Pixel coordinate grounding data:
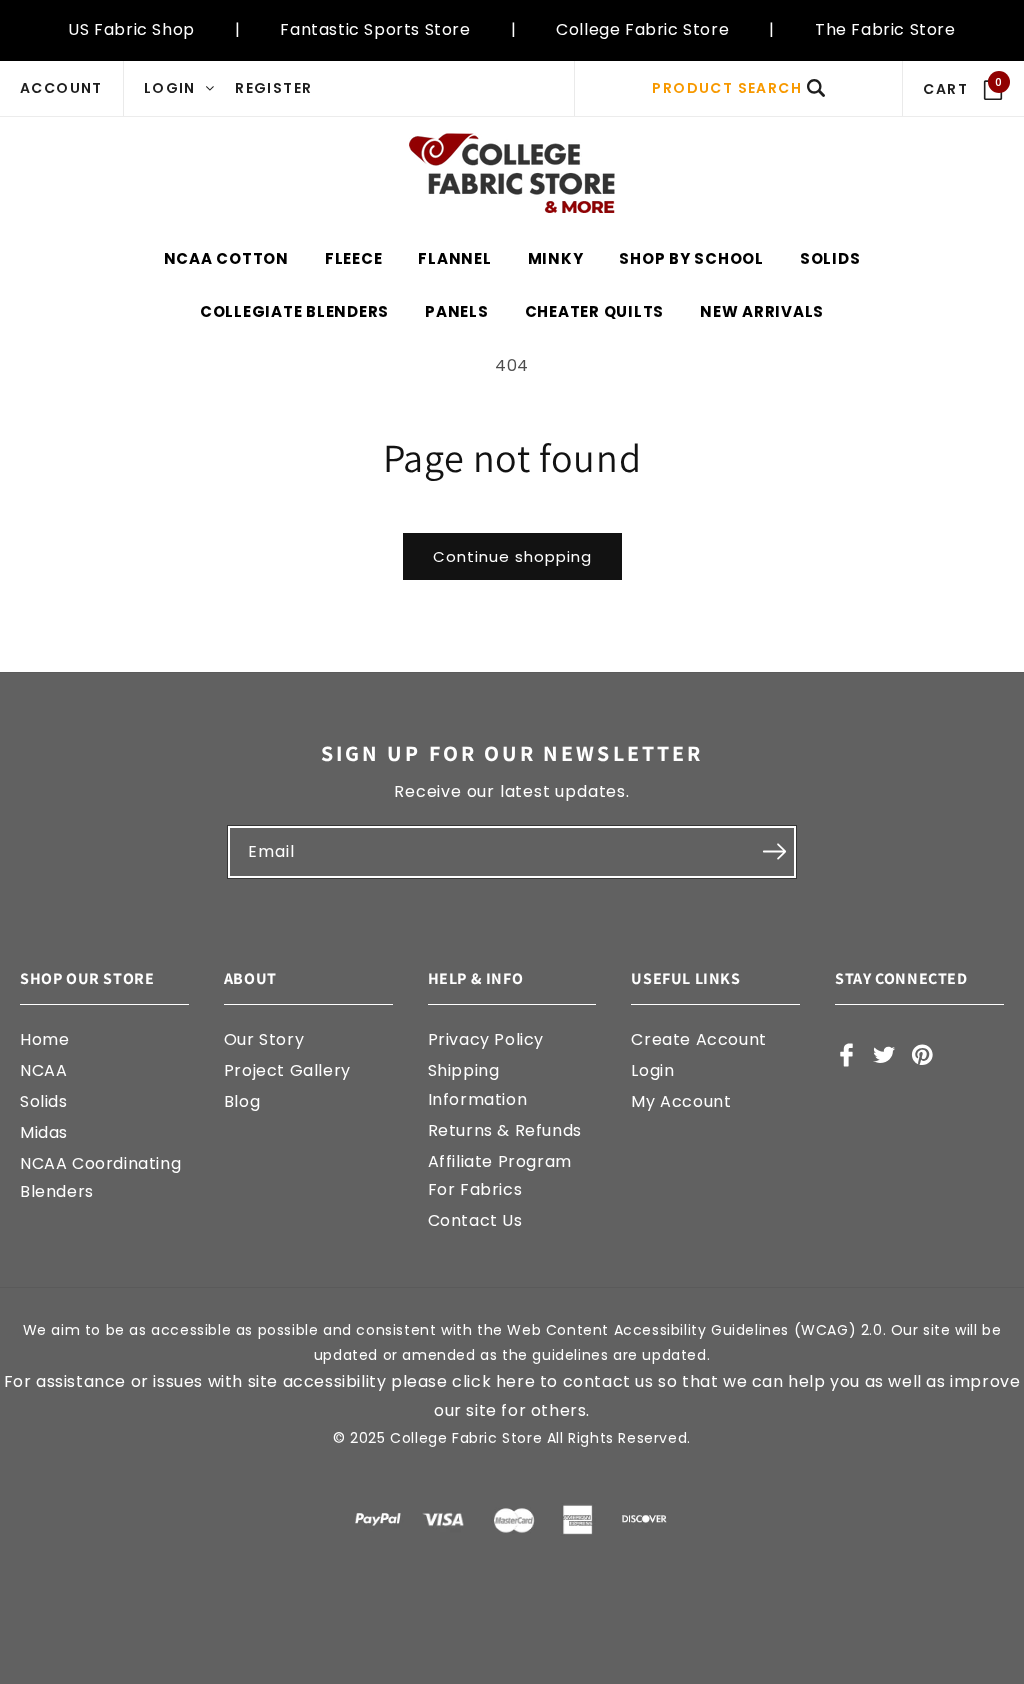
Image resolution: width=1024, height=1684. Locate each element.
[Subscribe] (774, 852)
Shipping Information (478, 1085)
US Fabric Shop (131, 29)
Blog (242, 1101)
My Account (681, 1101)
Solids (44, 1101)
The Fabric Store (885, 29)
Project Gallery (287, 1070)
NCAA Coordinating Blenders (100, 1178)
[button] (738, 88)
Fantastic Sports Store (375, 29)
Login (652, 1070)
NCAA (43, 1070)
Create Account (698, 1039)
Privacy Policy (486, 1039)
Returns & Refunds (505, 1130)
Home (44, 1039)
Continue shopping (512, 556)
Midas (44, 1132)
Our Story (264, 1039)
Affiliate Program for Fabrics (500, 1176)
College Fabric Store (642, 29)
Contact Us (475, 1220)
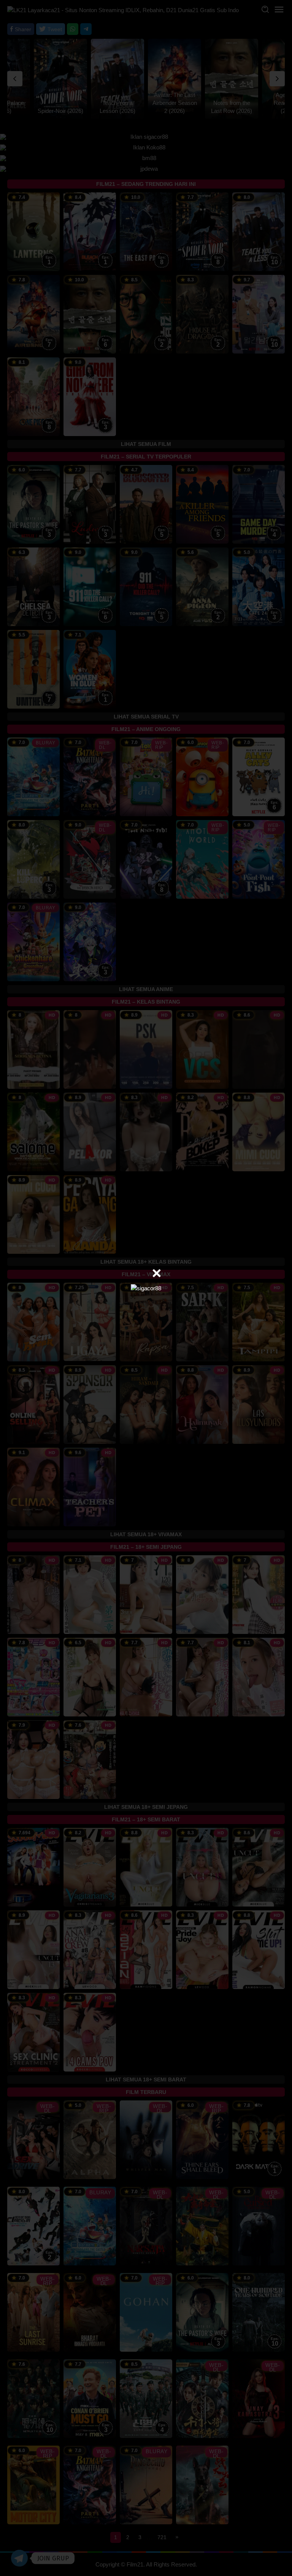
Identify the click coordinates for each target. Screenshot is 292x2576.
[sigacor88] (146, 1288)
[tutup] (156, 1273)
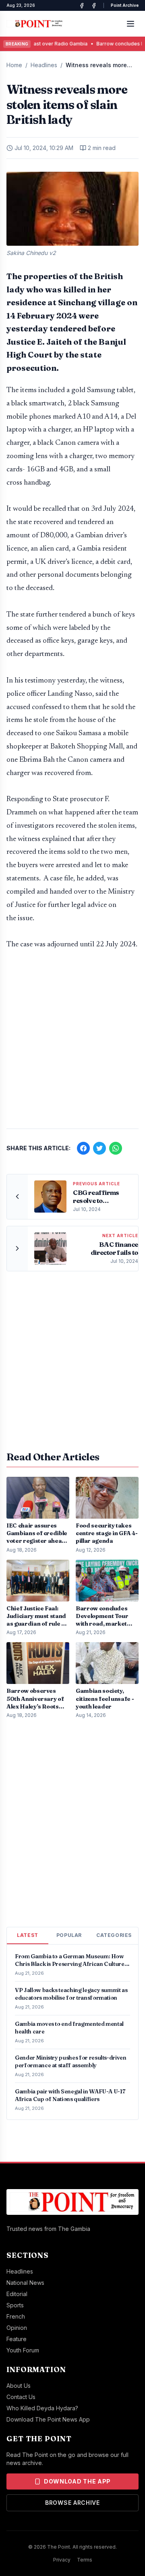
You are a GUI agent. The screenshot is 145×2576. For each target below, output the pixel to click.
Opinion (16, 2327)
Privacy (61, 2560)
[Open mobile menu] (130, 24)
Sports (15, 2305)
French (15, 2316)
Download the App (77, 2481)
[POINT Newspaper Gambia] (82, 5)
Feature (16, 2338)
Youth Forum (22, 2350)
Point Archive (125, 5)
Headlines (44, 65)
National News (25, 2282)
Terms (84, 2560)
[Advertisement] (72, 1043)
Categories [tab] (114, 1935)
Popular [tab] (69, 1935)
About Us (18, 2385)
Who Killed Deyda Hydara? (42, 2408)
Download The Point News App (48, 2419)
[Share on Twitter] (99, 1148)
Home (14, 65)
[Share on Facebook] (83, 1148)
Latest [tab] (27, 1935)
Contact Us (20, 2396)
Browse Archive (72, 2502)
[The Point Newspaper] (94, 5)
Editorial (16, 2293)
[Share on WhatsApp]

EXERCISE DESCRIPTION.
Copy exactly, and copy nothing else: the lines from the start of the data above through the line that holds "Privacy (61, 2560)". The pictures stay out.

YOUR RESPONSE.
Image resolution: width=1024, height=1684. Locate each element.
[Subscribe] (774, 852)
Shipping Information (478, 1085)
US Fabric Shop (131, 29)
Blog (242, 1101)
My Account (681, 1101)
Solids (44, 1101)
The Fabric Store (885, 29)
Project Gallery (287, 1070)
NCAA Coordinating Blenders (100, 1178)
[button] (738, 88)
Fantastic Sports Store (375, 29)
Login (652, 1070)
NCAA (43, 1070)
Create Account (698, 1039)
Privacy Policy (486, 1039)
Returns & Refunds (505, 1130)
Home (44, 1039)
Continue shopping (512, 556)
Midas (44, 1132)
Our Story (264, 1039)
Affiliate Program for Fabrics (500, 1176)
College Fabric Store (642, 29)
Contact Us (475, 1220)
Identify the click coordinates for each target. Screenshot is 292x2576.
[sigacor88] (146, 1288)
[tutup] (156, 1273)
You are a GUI agent. The screenshot is 145×2576. For each target below, output the pixel to click.
Opinion (16, 2327)
Privacy (61, 2560)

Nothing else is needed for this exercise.